I have samples of individuals from various areas in South and Central America (12 samples, so 12 locations). Each sample has a different number of individuals with a measurement assigned to them. Each sample also has somewhere between 4-40 individuals. So there are coincident data at each location.
I would like to see if there is spatial autocorrelation (clustering/dispersion) among the samples taking into account this measurement. I am using the Spatial Autocorrelation Moran's 1 tool. Having done something similar to this before, I felt each location could only have one value. In the past (using geostatistical analyst), it would just average the values at each location. So I went ahead and did that myself. Thus I had 12 locations, each with one data point. I ran the spatial autocorrelation tool, and there was nothing significant.
I am doing it again without averaging the samples. Thus each location as between 4-40 data points. After running the tool again, it finds significant clustering. However, if there are 12 locations with a ton of data points, I feel this is due to sampleing bias. Is that right?

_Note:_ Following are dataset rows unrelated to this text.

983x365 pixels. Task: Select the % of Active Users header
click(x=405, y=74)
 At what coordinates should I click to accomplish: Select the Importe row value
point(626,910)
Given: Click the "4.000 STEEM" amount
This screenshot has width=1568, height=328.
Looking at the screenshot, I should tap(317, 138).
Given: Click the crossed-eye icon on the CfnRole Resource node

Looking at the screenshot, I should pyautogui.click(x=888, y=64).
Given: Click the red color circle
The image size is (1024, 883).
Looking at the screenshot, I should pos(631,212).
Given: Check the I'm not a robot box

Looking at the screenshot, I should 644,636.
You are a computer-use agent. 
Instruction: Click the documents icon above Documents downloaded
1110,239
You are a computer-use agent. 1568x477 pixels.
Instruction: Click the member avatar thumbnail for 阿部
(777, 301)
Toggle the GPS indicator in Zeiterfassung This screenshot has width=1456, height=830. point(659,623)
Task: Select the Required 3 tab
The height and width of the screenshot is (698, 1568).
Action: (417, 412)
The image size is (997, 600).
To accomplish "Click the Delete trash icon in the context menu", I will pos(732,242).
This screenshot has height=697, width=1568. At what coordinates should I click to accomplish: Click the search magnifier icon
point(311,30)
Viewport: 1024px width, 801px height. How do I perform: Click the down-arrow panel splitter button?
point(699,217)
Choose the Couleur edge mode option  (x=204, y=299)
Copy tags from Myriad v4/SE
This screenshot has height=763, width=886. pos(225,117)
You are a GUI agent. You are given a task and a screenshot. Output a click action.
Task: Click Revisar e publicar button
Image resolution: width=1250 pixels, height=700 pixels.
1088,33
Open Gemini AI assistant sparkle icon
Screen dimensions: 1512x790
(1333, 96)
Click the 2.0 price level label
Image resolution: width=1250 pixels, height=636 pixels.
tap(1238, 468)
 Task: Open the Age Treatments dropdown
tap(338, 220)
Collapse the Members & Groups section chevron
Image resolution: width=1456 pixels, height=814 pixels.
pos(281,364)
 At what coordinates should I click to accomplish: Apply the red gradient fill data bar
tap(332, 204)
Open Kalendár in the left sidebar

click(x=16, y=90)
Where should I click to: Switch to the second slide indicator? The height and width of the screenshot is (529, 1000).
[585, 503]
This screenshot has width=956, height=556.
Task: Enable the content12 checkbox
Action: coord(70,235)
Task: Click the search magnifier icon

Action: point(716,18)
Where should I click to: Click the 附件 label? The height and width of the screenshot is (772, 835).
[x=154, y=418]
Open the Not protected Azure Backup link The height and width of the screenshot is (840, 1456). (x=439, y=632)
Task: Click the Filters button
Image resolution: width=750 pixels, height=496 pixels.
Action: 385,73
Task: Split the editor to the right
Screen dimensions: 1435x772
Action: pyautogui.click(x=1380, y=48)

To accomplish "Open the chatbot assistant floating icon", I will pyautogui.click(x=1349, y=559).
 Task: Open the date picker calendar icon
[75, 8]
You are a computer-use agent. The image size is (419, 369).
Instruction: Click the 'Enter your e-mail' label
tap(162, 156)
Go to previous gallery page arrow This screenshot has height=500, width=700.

Any suggestions on the best way to do this?
from the help Spatial Autocorrelation (Global Moran's I)—Help | ArcGIS for Desktop
this Optimized Hot Spot Analysis—Help | ArcGIS for Desktop would be worth looking at as well,
Since you have multiple people ascribed to a polygon, one does have to consider how applicable the polygon boundaries are
It is actually point data. I read each observation in with a lat and long coord. So there is a couple points on top of eachother in each of the 12 locations. There are a total of 255 points. I suppose the hotspot analysis would idenfity clusters if there were any. I will give that a try and see what results suggest.